Exercise aim: Would you restate all of the entries verbatim, minus any images?

+++

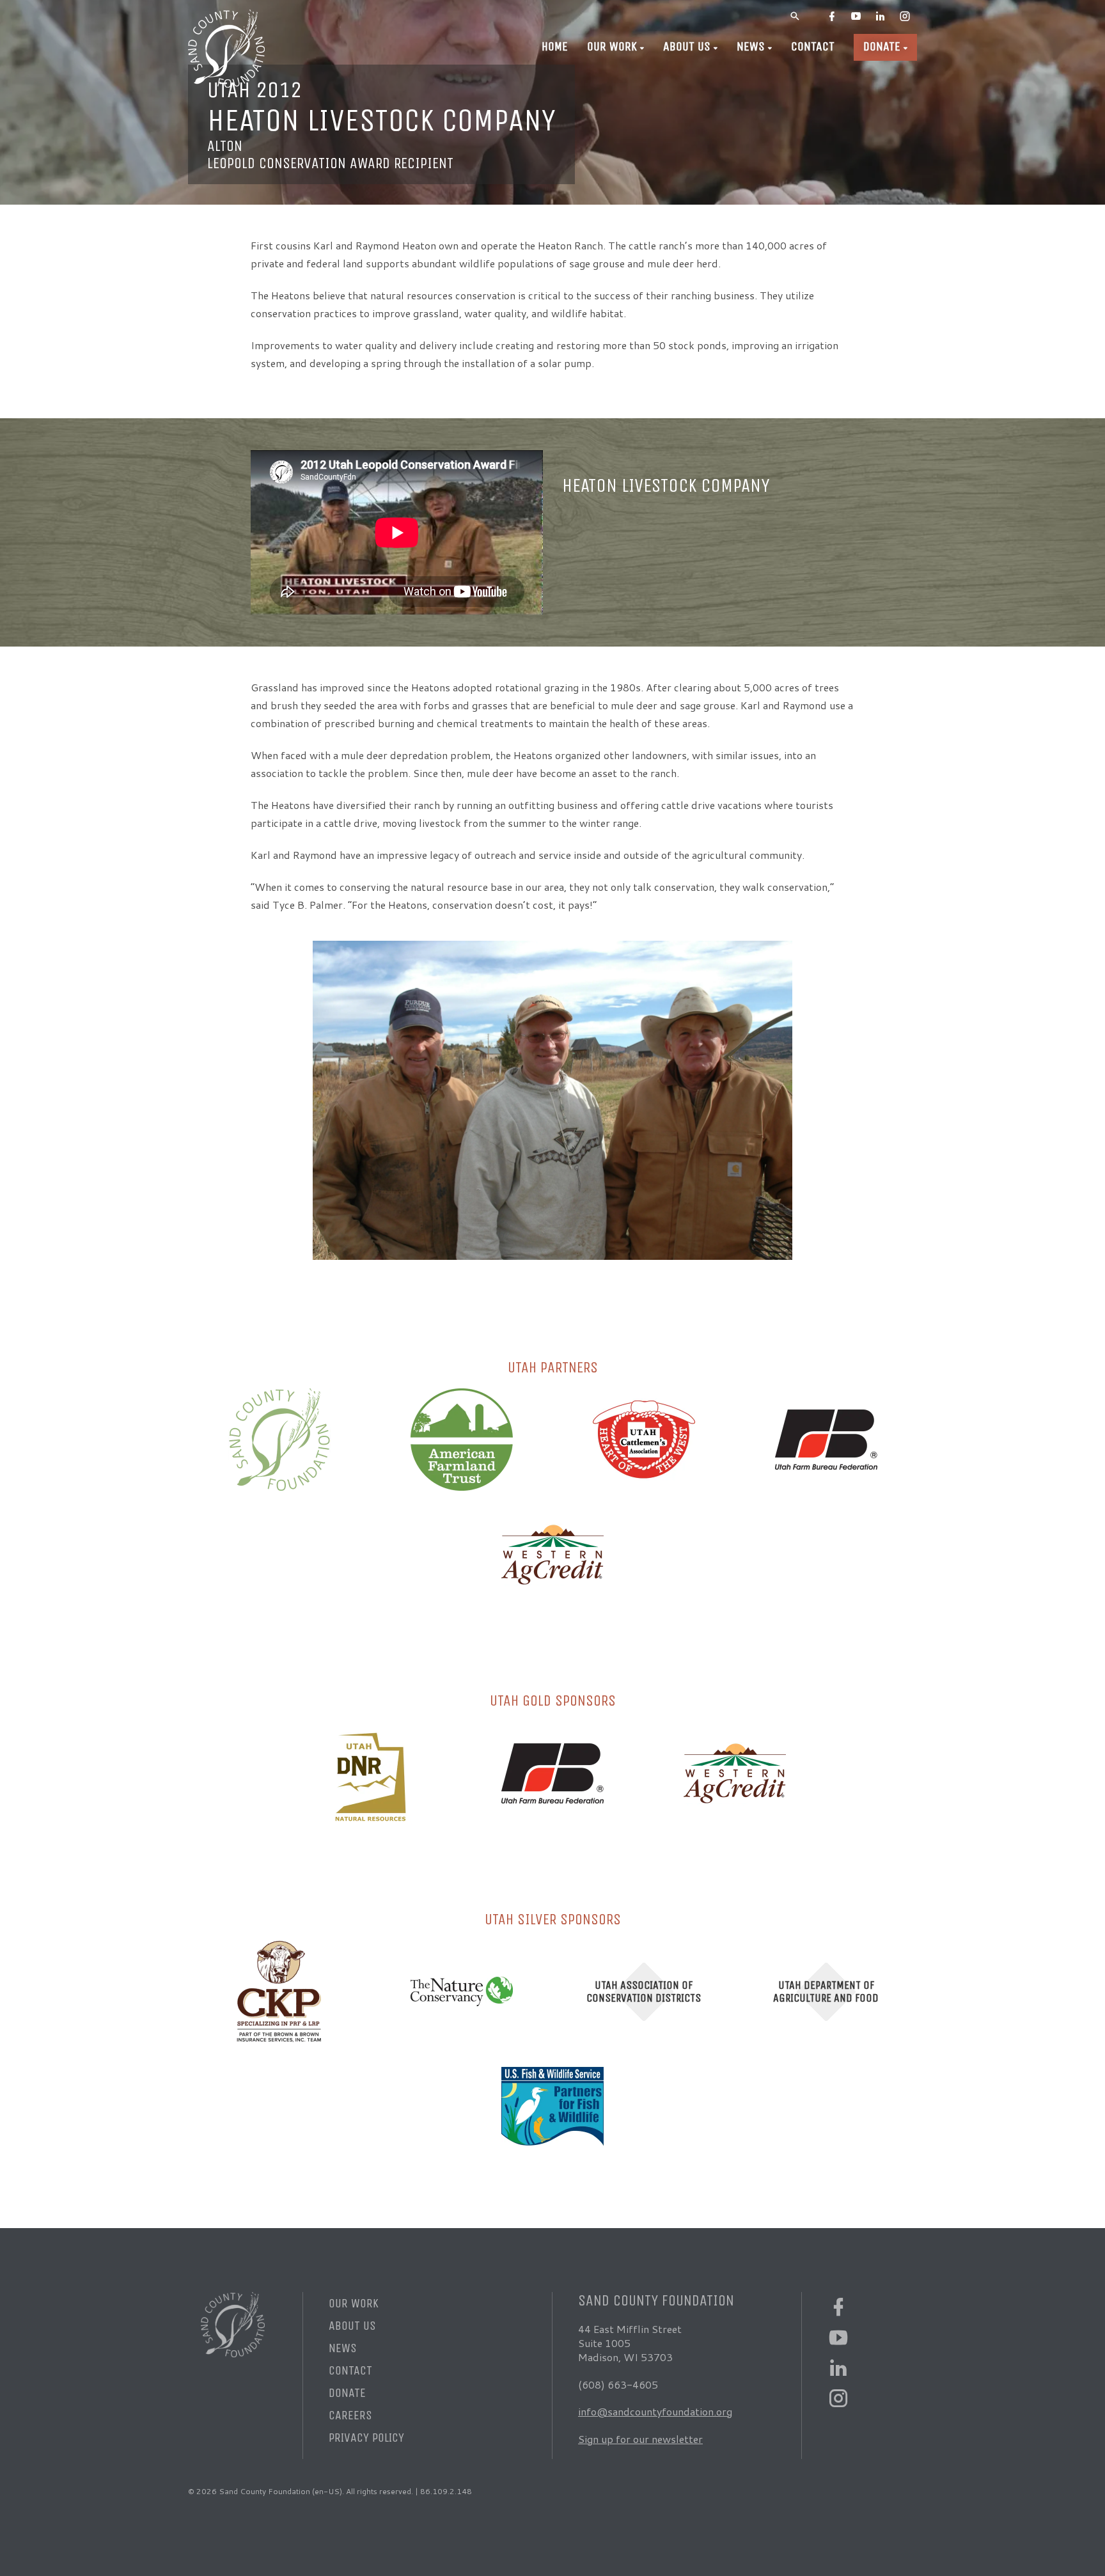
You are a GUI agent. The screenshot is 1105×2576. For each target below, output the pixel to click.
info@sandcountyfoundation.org (655, 2411)
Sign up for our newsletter (640, 2438)
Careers (350, 2415)
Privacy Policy (366, 2437)
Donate (881, 46)
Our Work (612, 46)
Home (555, 46)
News (751, 46)
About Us (686, 46)
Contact (813, 46)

+++

Exercise answer:
You are a GUI agent. The screenshot is 1105×2576. For each target below, output the pixel to click.
info@sandcountyfoundation.org (655, 2411)
Sign up for our newsletter (640, 2438)
Careers (350, 2415)
Privacy Policy (366, 2437)
Donate (881, 46)
Our Work (612, 46)
Home (555, 46)
News (751, 46)
About Us (686, 46)
Contact (813, 46)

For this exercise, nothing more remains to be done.